Dear all,
I would like to know if it is possible to simulate transient turbulent wind conditions in OpenFAST. I would like to simulate a wind ramp followed by a turbulent wind (ntm) with 44 m/s mean wind speed at hub height.
I am running DLC 6.1 with this conditions (without the initial ramp, as I don’t know how to do it, or if it is possible in OpenFAST), and the initial transient of the simulation makes the platform overturn.
On the other hand, I would like to know how many frequency components the wave spectra of the simulations have, since this is not indicated in Hydrodyn theory manual.
Thanks in advance.
Best regards,
Nicolás
Dear Nicolás,
Normally turbulent wind conditions are simulated about a fixed mean wind speed; i.e. stationarity of the inflow turbulence is assumed. NREL has not provided an engineering tool to calculate the turbulent wind atop a wind ramp. A similar question was discussed fairly recently on this forum–see: Stitch Together TurbSim Timeseries.
HydroDyn computes the wave-elevation time series by performing an inverse FFT. The number of frequency components is determined by the wave time step (WaveDT), which determines the maximum frequency, and periodic length (WaveTMax), which determines the frequency step.

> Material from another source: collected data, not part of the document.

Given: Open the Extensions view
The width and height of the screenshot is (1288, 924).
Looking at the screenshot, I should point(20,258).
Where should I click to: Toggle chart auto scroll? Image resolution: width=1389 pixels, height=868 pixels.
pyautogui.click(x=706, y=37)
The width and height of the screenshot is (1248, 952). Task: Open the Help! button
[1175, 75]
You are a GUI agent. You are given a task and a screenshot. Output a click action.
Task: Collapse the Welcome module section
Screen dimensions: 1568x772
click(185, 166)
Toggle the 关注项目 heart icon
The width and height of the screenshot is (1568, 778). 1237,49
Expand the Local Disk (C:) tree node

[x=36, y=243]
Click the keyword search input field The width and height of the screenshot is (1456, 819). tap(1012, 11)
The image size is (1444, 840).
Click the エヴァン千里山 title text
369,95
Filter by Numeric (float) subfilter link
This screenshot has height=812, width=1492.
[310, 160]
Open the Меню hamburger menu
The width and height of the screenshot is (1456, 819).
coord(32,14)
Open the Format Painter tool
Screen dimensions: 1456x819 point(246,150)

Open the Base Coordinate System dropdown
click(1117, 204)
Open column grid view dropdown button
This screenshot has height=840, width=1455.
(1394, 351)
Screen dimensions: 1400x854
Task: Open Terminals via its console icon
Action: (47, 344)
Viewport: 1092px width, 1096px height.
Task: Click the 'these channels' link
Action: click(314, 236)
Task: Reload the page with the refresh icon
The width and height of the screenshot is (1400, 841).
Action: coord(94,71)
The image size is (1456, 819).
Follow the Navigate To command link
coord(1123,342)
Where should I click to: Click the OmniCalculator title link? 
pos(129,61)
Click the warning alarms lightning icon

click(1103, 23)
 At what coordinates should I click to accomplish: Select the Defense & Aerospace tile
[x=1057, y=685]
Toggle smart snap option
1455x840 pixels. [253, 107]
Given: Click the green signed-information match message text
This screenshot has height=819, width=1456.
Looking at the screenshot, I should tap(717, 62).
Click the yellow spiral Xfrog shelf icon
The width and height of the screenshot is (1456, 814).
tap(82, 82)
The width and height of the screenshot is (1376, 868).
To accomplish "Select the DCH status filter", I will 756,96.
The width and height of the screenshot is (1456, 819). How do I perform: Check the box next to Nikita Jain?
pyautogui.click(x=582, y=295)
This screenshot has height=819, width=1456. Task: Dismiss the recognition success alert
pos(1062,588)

This is described in the HydroDyn documentation, as well as in the comments to the right of inputs WaveTMax and WaveDT in the HydroDyn input file.
Best regards,
Dear Jason,
Thanks for the reply.
Reading the forum you indicated in the answer, I saw that it is possible to concatenate several TurbSim .bts files in a single OpenFAST simulation, but I don’t know how to do it.
If you can tell me the procedure to do that, or some document where it is explained, it would be very helpful.
Again, many thanks in advance.
Best regards,
Nicolás
Dear Nicolás,
I have not done this myself. I provided general guidance in the forum post linked above. I don’t think I can provide more general guidance then this.
Best regards,
Dear Jason,
I’ll try it on my own. In any case, thank you very much for your help.